Fistulous Withers and Poll Evil
Fistulous withers and poll evil are rare, inflammatory conditions of horses that differ essentially only in location: the supraspinous bursa in fistulous withers or the atlantal (cranial nuchal) bursa in poll evil. This discussion focuses on fistulous withers; except for anatomical details, however, it also applies to poll evil. In the early stage of the disease, a fistula is not present. The disease usually takes on a true fistulous character if the bursal sac becomes infected by pyogenic bacteria after the sac ruptures or is opened for surgical drainage.
Etiology of Fistulous Withers and Poll Evil in Horses
Fistulous withers and poll evil may be traumatic or infectious in origin. Of concern, Brucella abortus and Brucella suis have been associated with fistulous withers and poll evil. Brucella abortus can sometimes be isolated from the fluid aspirated from the unopened bursa. If horses are from areas endemic for Brucella, precautions should be taken to avoid zoonotic infections.
Clinical Findings of Fistulous Withers and Poll Evil in Horses
Courtesy of Dr. Thomas Lane.
The inflammation leads to considerable thickening of the bursa wall. The bursal sacs are distended and may rupture when the sac has little covering support. In more chronic, advanced cases, the nuchal ligament and the dorsal vertebral spines are affected and may become necrotic.
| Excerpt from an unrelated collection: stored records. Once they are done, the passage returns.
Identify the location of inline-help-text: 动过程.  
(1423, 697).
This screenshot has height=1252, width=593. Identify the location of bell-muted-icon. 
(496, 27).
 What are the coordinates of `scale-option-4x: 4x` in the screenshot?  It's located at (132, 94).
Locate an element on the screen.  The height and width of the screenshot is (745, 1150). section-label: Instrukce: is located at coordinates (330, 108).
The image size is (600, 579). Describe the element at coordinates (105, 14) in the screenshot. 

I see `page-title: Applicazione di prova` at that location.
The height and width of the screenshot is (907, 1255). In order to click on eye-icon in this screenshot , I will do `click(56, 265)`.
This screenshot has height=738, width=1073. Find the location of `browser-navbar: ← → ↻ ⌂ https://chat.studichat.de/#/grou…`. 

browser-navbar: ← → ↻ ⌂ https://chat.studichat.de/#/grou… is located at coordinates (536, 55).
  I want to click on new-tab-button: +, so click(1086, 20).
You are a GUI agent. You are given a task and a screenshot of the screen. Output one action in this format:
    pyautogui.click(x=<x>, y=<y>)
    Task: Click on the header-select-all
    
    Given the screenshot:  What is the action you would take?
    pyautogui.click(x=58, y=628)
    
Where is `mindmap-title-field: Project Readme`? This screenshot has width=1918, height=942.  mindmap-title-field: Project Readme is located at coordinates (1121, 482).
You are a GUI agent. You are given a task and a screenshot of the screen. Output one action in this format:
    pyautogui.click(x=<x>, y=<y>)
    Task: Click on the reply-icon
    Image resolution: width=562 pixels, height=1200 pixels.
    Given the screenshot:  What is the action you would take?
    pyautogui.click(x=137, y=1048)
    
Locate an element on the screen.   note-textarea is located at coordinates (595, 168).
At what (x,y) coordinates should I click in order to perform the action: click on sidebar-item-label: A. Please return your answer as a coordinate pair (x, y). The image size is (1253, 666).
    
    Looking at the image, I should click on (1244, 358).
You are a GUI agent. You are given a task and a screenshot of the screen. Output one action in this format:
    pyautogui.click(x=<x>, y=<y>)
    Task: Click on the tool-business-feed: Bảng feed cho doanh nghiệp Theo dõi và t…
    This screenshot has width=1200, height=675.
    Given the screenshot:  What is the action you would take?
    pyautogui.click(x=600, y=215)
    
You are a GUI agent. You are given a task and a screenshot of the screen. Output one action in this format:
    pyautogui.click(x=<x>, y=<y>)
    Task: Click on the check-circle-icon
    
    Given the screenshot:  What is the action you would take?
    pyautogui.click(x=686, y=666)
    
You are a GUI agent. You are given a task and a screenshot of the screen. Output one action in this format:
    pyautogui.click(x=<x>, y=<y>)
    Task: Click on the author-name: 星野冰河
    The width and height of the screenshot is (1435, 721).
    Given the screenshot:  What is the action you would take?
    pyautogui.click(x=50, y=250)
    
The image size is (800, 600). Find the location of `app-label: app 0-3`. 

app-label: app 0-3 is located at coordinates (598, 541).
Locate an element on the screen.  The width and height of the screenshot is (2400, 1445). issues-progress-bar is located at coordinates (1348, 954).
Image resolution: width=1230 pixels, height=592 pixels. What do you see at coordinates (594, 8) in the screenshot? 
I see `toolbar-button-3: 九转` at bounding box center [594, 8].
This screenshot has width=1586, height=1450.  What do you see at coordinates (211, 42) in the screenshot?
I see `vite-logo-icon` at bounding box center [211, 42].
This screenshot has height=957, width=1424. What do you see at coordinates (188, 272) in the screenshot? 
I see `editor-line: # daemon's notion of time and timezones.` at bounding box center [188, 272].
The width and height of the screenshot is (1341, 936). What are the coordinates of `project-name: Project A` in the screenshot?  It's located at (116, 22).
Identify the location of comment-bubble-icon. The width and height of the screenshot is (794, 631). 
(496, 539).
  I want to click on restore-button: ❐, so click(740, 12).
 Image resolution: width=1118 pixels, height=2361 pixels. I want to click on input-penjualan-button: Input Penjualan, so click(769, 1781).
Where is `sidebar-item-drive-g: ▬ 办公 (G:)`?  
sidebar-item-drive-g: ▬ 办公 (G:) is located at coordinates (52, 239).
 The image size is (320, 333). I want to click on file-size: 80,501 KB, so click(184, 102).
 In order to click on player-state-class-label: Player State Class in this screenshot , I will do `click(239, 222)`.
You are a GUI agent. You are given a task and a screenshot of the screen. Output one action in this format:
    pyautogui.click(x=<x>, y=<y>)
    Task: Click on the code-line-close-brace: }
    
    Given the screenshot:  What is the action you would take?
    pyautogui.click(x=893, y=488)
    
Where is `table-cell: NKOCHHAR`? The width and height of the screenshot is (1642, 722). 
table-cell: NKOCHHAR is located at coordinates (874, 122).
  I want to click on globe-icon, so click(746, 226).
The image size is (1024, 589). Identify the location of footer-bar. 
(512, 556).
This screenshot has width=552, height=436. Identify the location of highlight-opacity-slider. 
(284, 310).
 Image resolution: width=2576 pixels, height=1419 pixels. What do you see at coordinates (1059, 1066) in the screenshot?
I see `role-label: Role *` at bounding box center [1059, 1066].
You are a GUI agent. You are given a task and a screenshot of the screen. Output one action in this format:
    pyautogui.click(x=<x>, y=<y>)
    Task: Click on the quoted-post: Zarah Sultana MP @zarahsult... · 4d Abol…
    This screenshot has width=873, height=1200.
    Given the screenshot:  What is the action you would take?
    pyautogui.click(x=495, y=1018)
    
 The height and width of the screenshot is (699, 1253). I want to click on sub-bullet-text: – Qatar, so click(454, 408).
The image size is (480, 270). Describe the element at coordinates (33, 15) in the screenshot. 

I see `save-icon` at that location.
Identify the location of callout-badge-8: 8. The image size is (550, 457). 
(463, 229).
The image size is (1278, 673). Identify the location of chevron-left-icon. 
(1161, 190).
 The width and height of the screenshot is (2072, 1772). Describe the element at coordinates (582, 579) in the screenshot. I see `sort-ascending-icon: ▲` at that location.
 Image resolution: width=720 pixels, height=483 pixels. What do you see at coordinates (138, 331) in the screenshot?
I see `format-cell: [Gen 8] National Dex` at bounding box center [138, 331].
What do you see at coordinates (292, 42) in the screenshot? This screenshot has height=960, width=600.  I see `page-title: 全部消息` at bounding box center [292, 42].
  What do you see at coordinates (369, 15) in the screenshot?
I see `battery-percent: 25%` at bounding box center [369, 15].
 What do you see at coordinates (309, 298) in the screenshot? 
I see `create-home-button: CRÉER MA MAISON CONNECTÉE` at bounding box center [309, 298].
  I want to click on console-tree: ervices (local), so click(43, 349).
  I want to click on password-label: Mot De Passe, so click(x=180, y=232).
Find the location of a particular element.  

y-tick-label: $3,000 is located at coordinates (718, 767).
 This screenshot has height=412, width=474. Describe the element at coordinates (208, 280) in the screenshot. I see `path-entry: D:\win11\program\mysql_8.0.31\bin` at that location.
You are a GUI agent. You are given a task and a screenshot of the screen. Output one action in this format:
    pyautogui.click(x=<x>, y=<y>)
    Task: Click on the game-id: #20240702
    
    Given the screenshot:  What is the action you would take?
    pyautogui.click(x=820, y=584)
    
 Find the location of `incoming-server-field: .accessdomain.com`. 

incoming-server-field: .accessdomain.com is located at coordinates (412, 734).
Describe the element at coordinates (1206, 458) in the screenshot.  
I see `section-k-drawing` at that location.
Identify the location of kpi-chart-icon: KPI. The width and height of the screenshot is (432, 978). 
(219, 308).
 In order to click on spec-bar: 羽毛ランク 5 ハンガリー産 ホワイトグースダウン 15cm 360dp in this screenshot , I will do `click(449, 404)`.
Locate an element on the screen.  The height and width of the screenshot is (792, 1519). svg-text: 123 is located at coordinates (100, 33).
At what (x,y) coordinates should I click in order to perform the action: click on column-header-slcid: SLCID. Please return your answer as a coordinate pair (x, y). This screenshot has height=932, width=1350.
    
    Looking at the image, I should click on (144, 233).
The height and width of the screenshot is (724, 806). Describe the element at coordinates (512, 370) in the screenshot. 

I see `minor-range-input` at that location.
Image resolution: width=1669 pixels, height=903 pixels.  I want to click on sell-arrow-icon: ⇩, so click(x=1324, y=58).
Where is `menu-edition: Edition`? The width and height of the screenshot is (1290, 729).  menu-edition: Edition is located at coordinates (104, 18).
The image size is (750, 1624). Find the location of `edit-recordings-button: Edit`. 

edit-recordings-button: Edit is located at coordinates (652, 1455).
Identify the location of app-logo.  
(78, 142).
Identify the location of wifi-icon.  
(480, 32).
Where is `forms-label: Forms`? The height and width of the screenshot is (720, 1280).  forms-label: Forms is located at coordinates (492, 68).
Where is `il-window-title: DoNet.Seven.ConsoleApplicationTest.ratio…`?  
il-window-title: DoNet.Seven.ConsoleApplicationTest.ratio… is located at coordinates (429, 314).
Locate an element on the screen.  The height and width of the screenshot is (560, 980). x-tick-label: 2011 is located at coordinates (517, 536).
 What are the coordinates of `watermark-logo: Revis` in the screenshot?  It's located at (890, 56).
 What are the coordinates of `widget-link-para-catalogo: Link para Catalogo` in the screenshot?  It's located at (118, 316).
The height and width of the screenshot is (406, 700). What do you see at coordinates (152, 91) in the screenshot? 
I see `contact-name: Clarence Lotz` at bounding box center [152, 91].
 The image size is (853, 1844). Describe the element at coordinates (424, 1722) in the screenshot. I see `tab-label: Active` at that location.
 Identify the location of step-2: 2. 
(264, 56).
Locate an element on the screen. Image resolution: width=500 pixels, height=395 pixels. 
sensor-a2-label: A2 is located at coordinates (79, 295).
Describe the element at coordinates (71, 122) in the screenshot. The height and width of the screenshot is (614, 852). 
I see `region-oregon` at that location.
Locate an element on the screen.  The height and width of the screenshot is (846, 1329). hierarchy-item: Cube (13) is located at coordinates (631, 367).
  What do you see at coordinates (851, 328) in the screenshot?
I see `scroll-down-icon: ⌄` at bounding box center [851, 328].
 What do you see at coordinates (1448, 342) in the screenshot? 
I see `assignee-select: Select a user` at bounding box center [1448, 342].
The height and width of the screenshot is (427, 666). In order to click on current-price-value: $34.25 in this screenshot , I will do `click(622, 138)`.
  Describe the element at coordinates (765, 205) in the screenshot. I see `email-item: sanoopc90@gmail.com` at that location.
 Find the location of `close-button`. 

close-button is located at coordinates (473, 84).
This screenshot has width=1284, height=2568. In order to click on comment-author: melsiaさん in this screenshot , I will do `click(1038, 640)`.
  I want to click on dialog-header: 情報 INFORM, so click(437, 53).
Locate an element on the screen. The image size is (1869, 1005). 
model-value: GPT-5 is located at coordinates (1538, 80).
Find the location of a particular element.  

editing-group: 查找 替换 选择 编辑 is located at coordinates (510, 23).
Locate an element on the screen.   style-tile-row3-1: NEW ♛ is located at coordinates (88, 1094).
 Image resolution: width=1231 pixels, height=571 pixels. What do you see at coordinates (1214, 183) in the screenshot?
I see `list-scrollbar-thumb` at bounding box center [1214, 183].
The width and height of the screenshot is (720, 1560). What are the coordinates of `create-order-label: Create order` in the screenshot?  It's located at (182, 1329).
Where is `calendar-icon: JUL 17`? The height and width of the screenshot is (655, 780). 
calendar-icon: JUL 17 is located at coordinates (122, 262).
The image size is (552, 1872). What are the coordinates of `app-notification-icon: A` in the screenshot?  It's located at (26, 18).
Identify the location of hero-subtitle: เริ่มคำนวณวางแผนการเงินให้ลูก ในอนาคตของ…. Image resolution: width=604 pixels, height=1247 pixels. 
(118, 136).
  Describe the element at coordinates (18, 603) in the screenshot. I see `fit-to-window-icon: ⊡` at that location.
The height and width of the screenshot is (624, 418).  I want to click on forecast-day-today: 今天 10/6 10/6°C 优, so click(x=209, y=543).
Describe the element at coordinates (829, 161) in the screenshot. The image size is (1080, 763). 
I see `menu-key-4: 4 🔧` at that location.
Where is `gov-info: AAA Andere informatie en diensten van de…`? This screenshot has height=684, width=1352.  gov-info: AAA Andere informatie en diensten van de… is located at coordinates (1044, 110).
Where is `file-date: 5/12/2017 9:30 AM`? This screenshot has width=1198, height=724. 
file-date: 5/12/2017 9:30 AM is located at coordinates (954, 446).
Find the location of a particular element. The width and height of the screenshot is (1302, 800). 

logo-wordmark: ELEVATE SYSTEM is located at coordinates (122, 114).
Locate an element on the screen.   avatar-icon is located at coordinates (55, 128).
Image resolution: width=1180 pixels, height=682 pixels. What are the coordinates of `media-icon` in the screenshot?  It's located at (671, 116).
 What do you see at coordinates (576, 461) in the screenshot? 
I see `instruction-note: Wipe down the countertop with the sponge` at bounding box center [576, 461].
In the early stage of the disease, the supraspinous bursa distends with a clear, straw-colored, viscid exudate. The swelling may be dorsal, unilateral, or bilateral to the withers, depending on the arrangement of the bursal sacs between the tissue layers. It is an exudative process from the beginning; however, no true suppuration or secondary infection occurs until the bursa ruptures or is opened.
Treatment and Prevention of Fistulous Withers and Poll Evil in Horses
The earlier treatment is instituted, the better the prognosis. The most successful treatment is complete dissection and removal of the infected bursae, nuchal ligament, and associated necrotic tissues. Ventral drainage should be established. Surgery for fistulous withers can be done using local anesthesia in the standing horse. Culture of the drained fluid and selection of antimicrobial drugs based on susceptibility patterns of isolated microorganisms can be useful. The expense of the protracted treatment required in chronic cases often exceeds the value of the animal. Vaccines have not proven helpful against Brucella. Treatment of infected atlantal bursae is similar, but surgery is generally done with the horse anesthetized. Atlantal bursitis that is not infected and has no drainage has been treated successfully using bursoscopy for debridement of proliferative synovial tissues and lavage of the bursa.